[[ INPUT DATA, beginning ]]

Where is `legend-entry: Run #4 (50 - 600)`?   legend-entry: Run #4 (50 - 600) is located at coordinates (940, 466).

[[ INPUT DATA, end ]]
[[ INPUT DATA, beginning ]]

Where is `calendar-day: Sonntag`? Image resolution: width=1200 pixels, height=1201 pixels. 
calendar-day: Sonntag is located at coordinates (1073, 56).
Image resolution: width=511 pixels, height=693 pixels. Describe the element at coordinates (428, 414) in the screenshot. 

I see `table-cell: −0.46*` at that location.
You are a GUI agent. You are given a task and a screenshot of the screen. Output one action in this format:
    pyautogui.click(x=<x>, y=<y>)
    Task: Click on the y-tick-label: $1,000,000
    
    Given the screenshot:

[[ INPUT DATA, end ]]
[[ INPUT DATA, beginning ]]

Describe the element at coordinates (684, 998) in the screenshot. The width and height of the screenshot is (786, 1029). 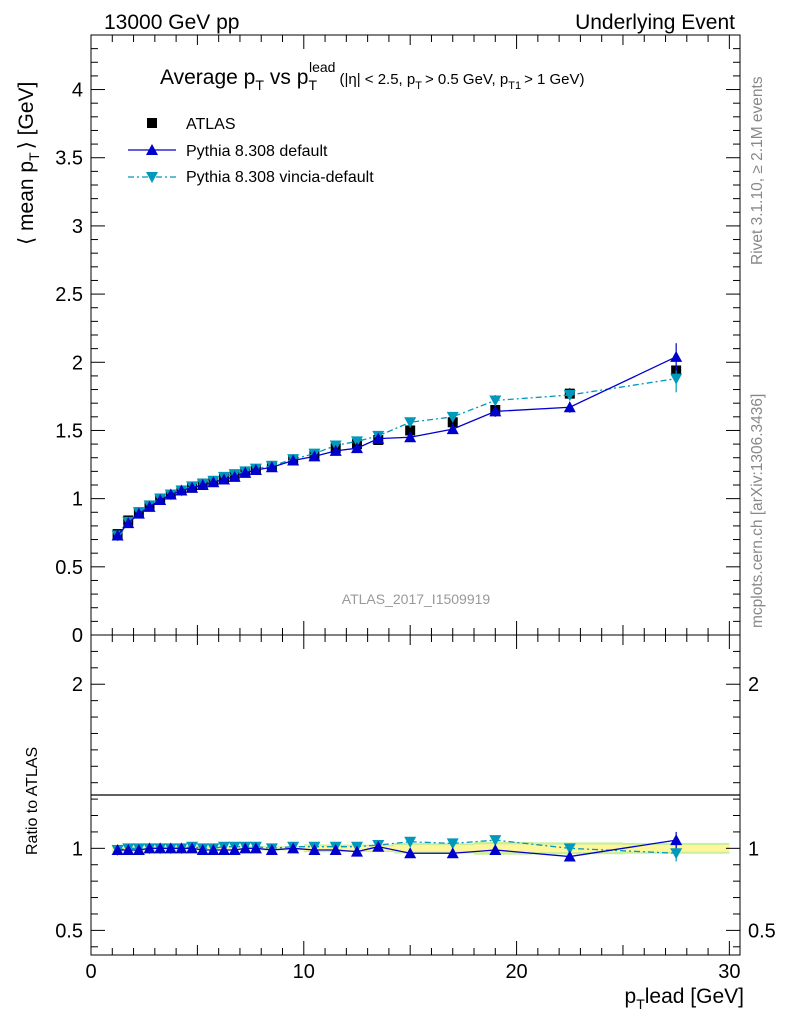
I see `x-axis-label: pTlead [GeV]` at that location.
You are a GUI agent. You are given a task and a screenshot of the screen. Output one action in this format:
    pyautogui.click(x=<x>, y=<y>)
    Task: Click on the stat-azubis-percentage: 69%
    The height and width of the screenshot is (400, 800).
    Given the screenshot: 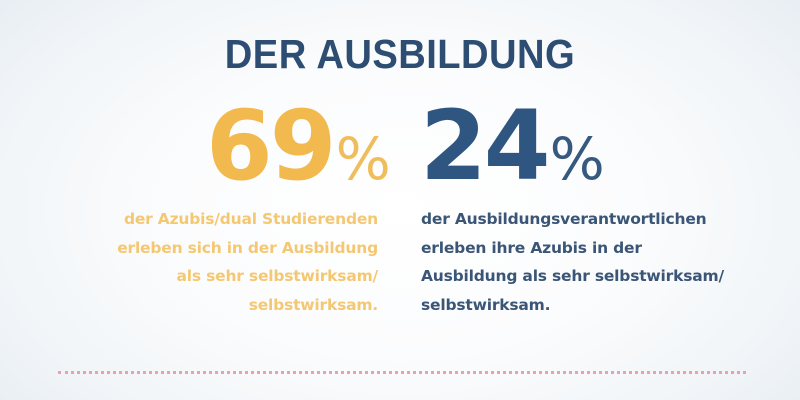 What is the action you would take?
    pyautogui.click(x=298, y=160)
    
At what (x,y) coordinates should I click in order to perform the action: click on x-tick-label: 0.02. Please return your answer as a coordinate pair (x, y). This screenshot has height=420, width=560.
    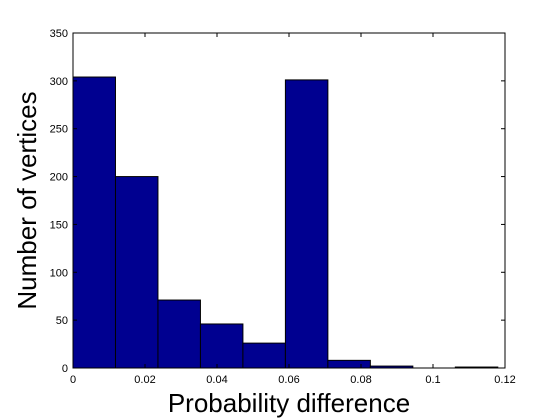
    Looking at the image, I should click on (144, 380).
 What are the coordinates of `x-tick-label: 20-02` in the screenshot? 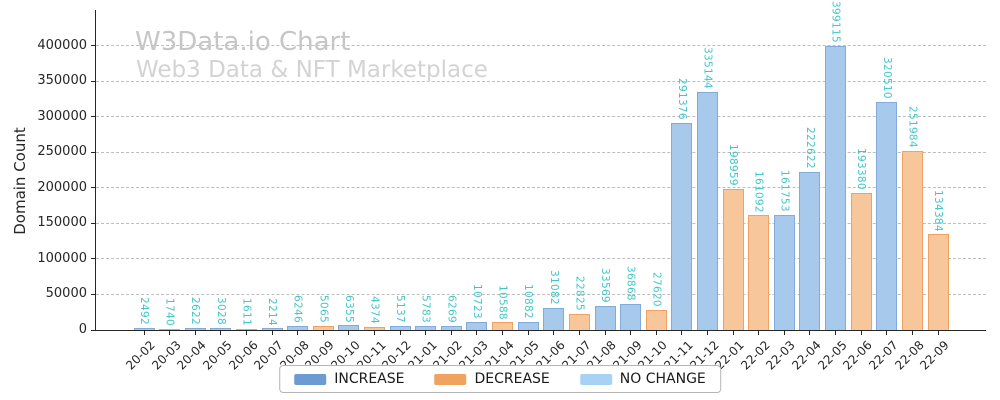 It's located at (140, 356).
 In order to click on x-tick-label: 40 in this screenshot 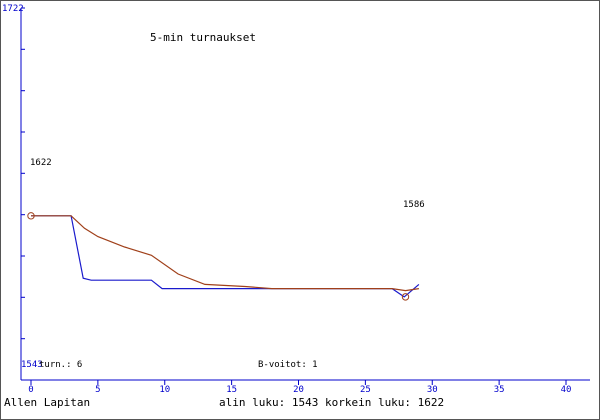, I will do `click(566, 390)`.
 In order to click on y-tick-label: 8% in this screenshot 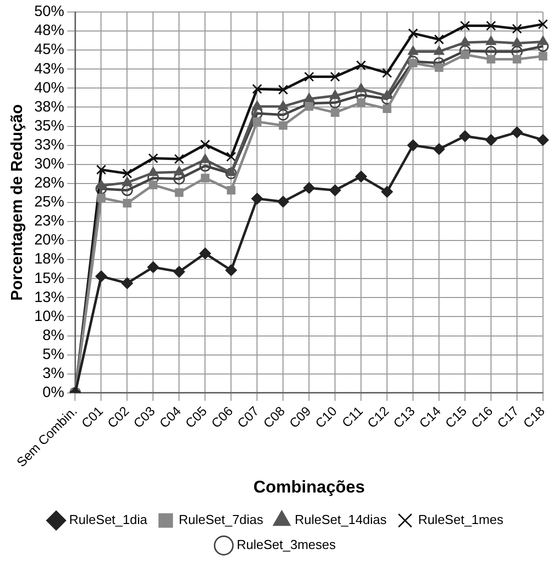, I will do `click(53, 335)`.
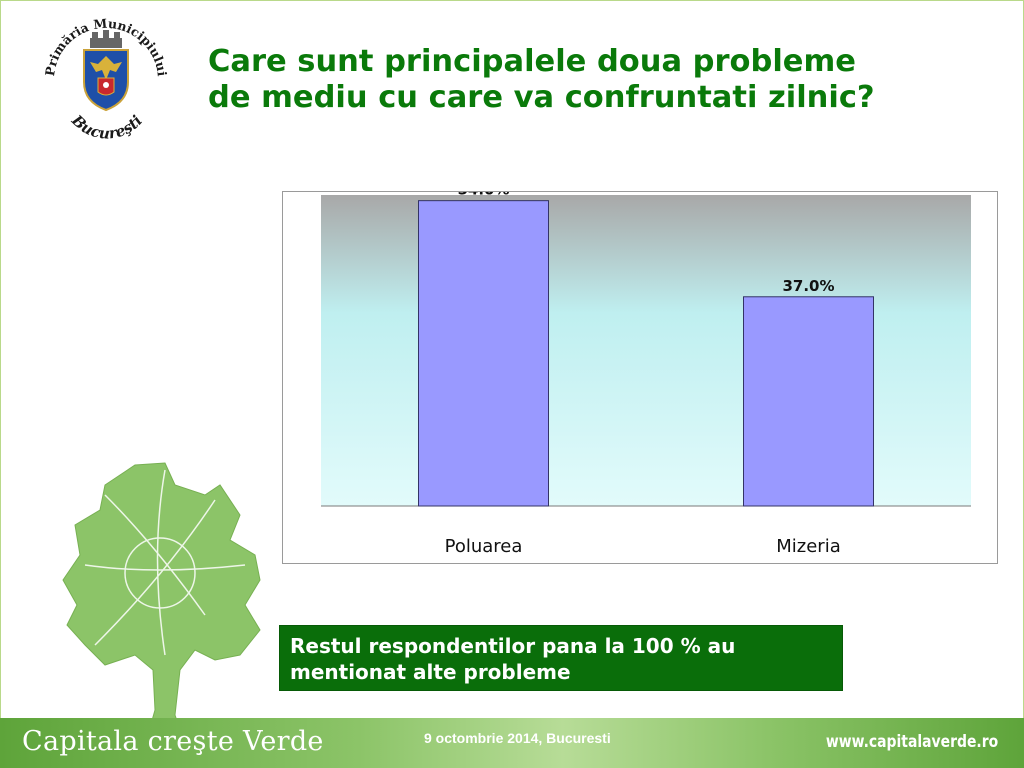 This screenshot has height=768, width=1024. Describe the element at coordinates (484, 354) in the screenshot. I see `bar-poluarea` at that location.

[[ INPUT DATA, end ]]

ABOUT THIS TASK:
List every line of the items above that contains the string "Where". Case matters.

RESULT OF THE EXERCISE:
Where is `legend-entry: Run #4 (50 - 600)`?   legend-entry: Run #4 (50 - 600) is located at coordinates (940, 466).
Where is `calendar-day: Sonntag`? Image resolution: width=1200 pixels, height=1201 pixels. 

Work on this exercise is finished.